::: Extrait du texte :::
Par Bill Bonner
Il faut s’attendre à un miracle. Ou à une fraude.
Pour de l’argent imprimé — de l’argent créé à partir de rien –, il est impossible de générer de la richesse réelle. Ce n’est que du papier. Ou même moins. Ces jours-ci, ce n’est rien de plus qu’une bribe de l’imagination d’internet.
Un guichetier tape un chiffre sur son clavier. Et hop ! Une banque à des milliers de kilomètres de là reçoit un milliard de dollars. Le monde en est-il un centime plus riche ? Bien sûr que non. Même immeubles. Mêmes entreprises. Même production. Même pouvoir d’achat.
Mais attendez… dans ce cas, que font vraiment ces milliards de dollars ?
Ah, ça… Eh bien, ils ressemblent à du vrai argent. Ils agissent comme du vrai argent. Et ils achètent des choses — comme du vrai argent. Et, incroyable mais vrai, les gens pensent que c’est du vrai argent.
:::
### Consigne écrite a
Recopiez fidèlement le passage de l'extrait sur l'argent imprimé, en commençant à « Pour de l’argent » et en terminant à « c’est du vrai argent. ».
L'extrait ci-dessus et les enregistrements forment deux ensembles distincts.
::: Données de l'exercice :::
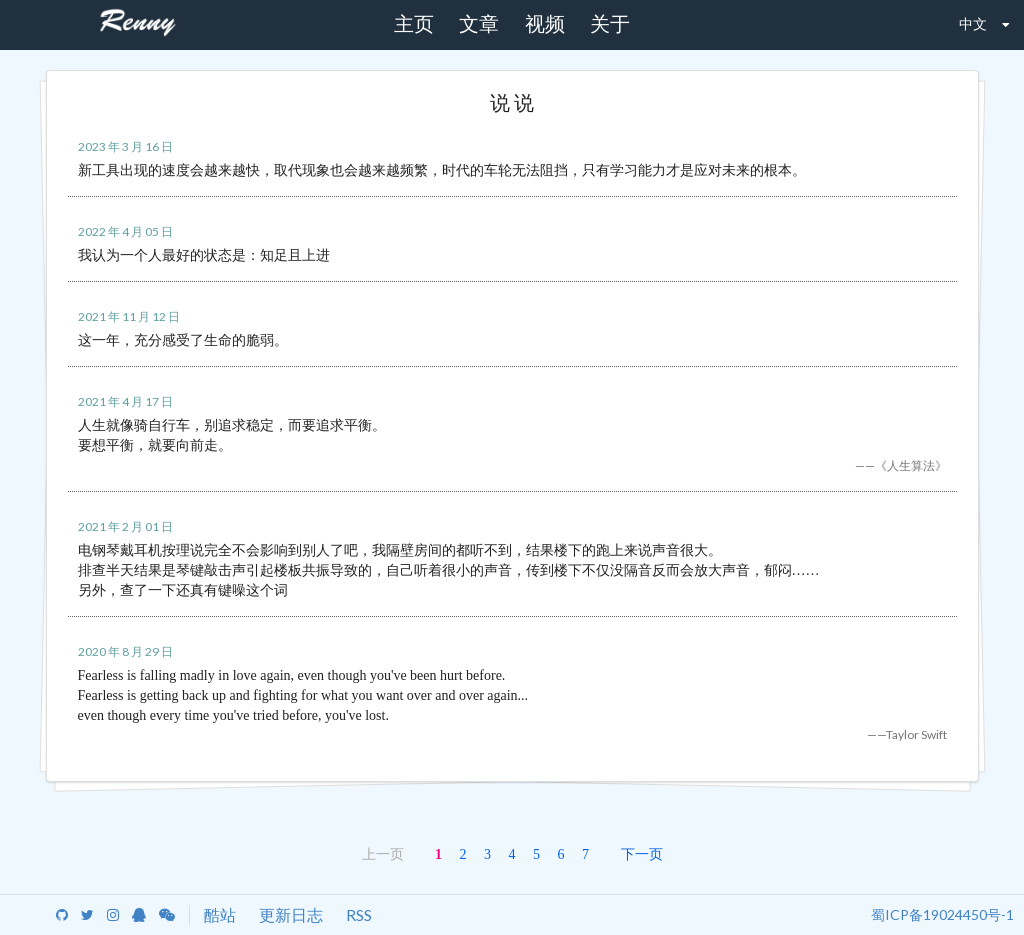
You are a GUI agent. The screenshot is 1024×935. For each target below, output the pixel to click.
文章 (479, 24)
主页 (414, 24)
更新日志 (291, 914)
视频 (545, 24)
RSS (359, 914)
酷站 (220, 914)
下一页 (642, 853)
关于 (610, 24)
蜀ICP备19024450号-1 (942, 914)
:::
::: Données de l'exercice :::
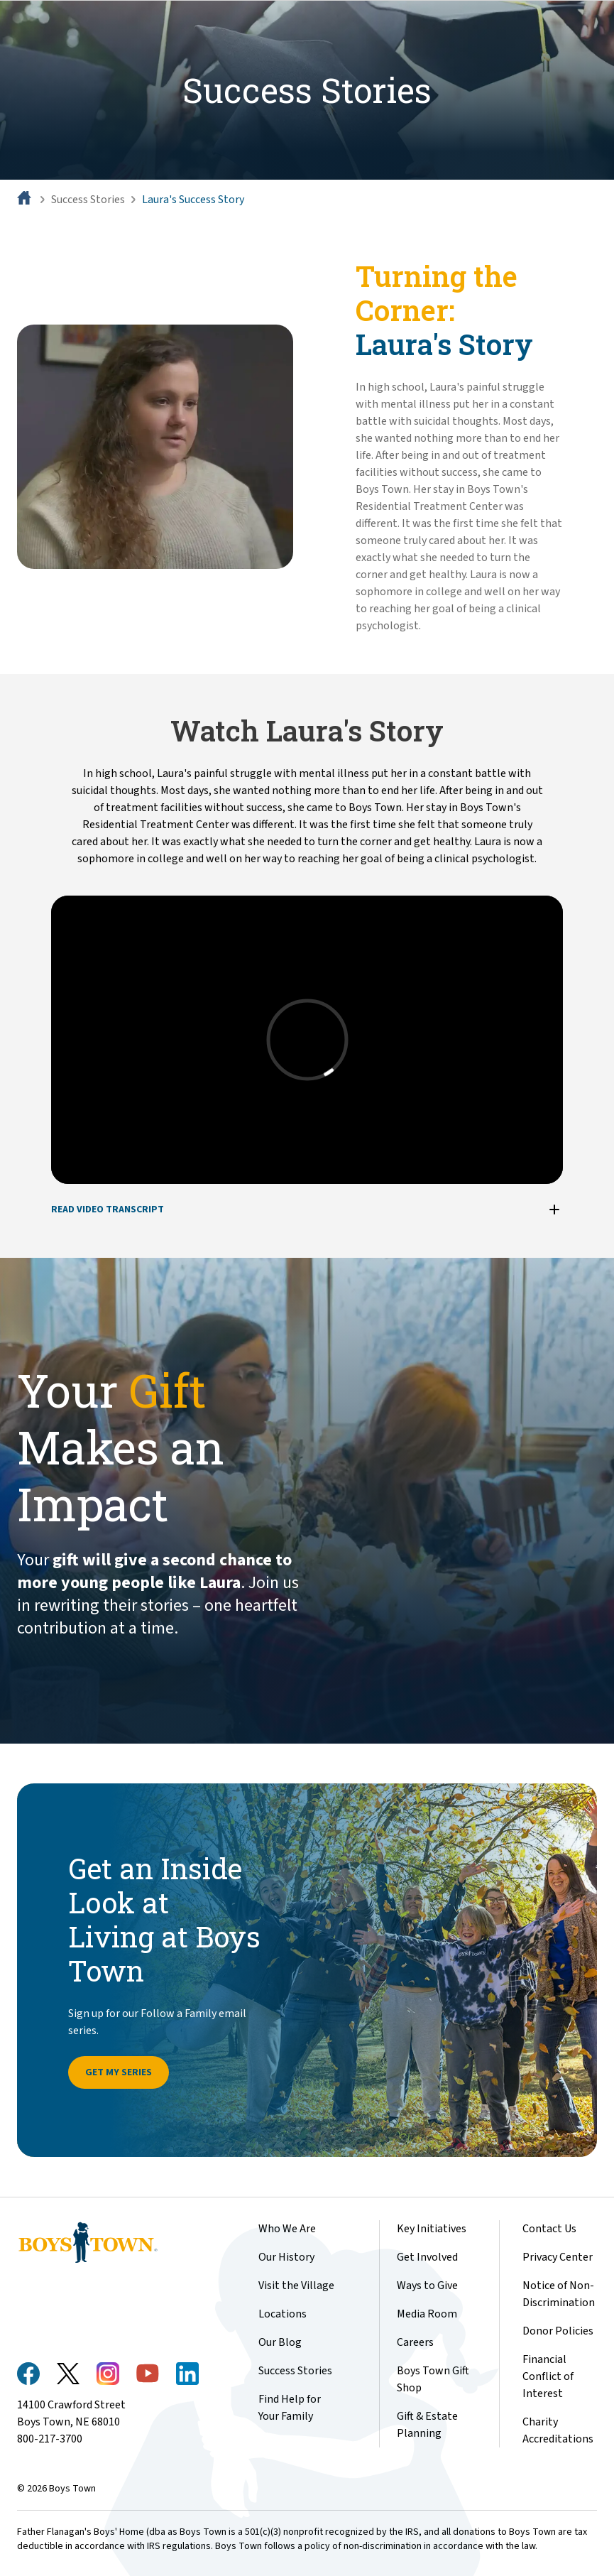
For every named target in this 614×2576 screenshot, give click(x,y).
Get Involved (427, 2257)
:::
### Consigne écrite b
Reproduisez à l'identique les lignes des enregistrements, en commençant par celle qui contient « For every named » et en terminant par celle qui contient « Get Involved (427, 2257) ».

### Corrigé de l'exercice a
Pour de l’argent imprimé — de l’argent créé à partir de rien –, il est impossible de générer de la richesse réelle. Ce n’est que du papier. Ou même moins. Ces jours-ci, ce n’est rien de plus qu’une bribe de l’imagination d’internet.
Un guichetier tape un chiffre sur son clavier. Et hop ! Une banque à des milliers de kilomètres de là reçoit un milliard de dollars. Le monde en est-il un centime plus riche ? Bien sûr que non. Même immeubles. Mêmes entreprises. Même production. Même pouvoir d’achat.
Mais attendez… dans ce cas, que font vraiment ces milliards de dollars ?
Ah, ça… Eh bien, ils ressemblent à du vrai argent. Ils agissent comme du vrai argent. Et ils achètent des choses — comme du vrai argent. Et, incroyable mais vrai, les gens pensent que c’est du vrai argent.

### Corrigé de l'exercice b
For every named target in this 614×2576 screenshot, give click(x,y).
Get Involved (427, 2257)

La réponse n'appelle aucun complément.